Z wszystkich tych, najbardziej mi do gustu przypadła Double IPA. Fenomenalne, dobrze zbalansowane piwo, z genialnymi nutami słodowymi, kontrowanymi przez chmiel, z przyjemną, niemęczącą goryczką, z bardzo dobrze ukrytym alkoholem. Fenomenalne piwo. Musiałem zamówić dodatkowo kolejne pół litra. Zresztą, już teraz muszę się wam przyznać, ale w Chinach, jeśli browar ma w ofercie Double IPA, to zawsze jest to świetne piwo. Umieją je warzyć po prostu. Inne piwa tez świetne, wyraziste, pozbawione wad. W Jing-A warzy się wspaniale. 

Dodatkowo, w lokalu bardzo dobrze karmią. Ja skorzystałem z oferty burgerowej i byłem bardzo kontent. Buła z dużym kawałem mięsiwa, z genialnie dobranymi dodatkami i przyprawami, wchodziła jak złoto. 

Obsługa lokalu mieszana, ale bardzo sympatyczna i dobrze zorientowana w temacie piwa.
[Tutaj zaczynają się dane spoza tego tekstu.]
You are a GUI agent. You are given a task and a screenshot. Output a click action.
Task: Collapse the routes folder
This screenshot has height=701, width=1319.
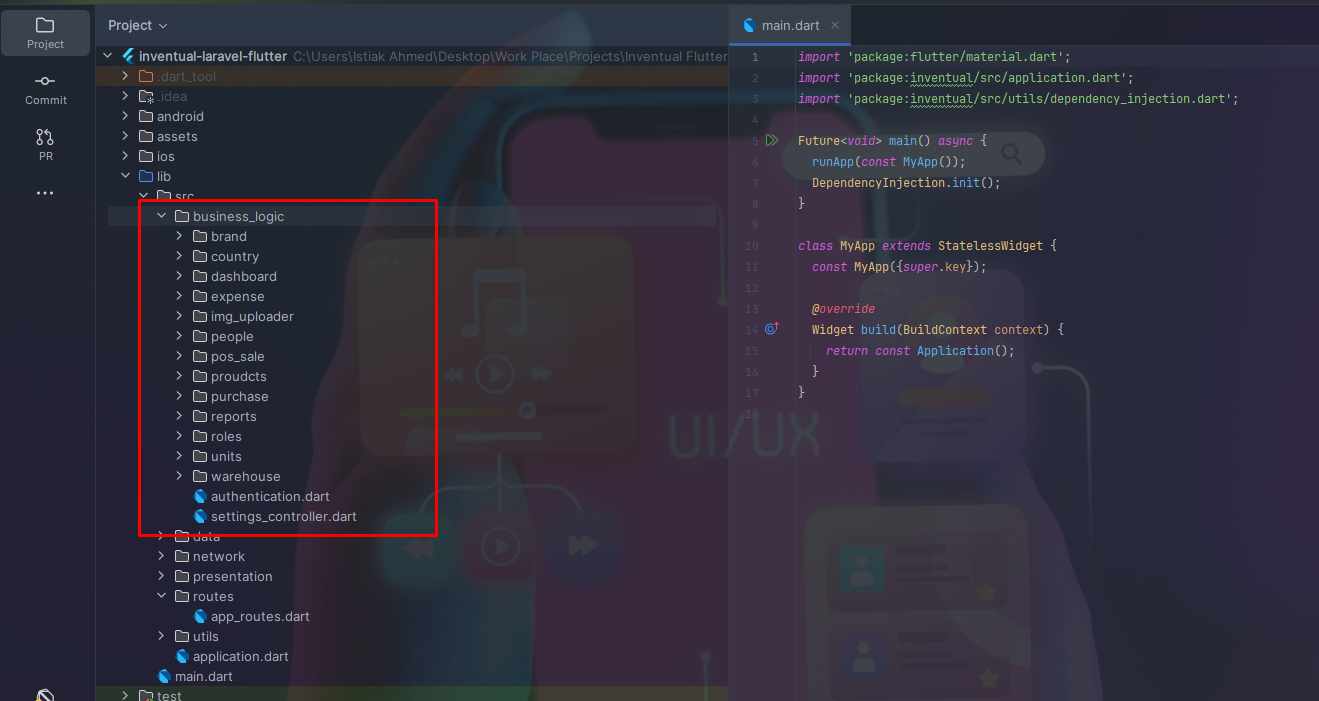tap(161, 596)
Dzięki tym ludziom, super muzyce lecącej z głośników, fenomenalnemu jadłu i piwu, atmosfera w środku jest naprawdę genialna. Nie chce się wychodzić z lokalu, tylko siedzieć i pić. Z całej opisanej trójki, najfajniejsze miejsce, do którego się chce wracać, które polecam każdemu odwiedzającemu stolicę Państwa Środka. 

W kolejnym odcinku, następne trzy ciekawe piwne pekińskie miejsca. Do usłyszenia, do spisania i wasze zdrowie!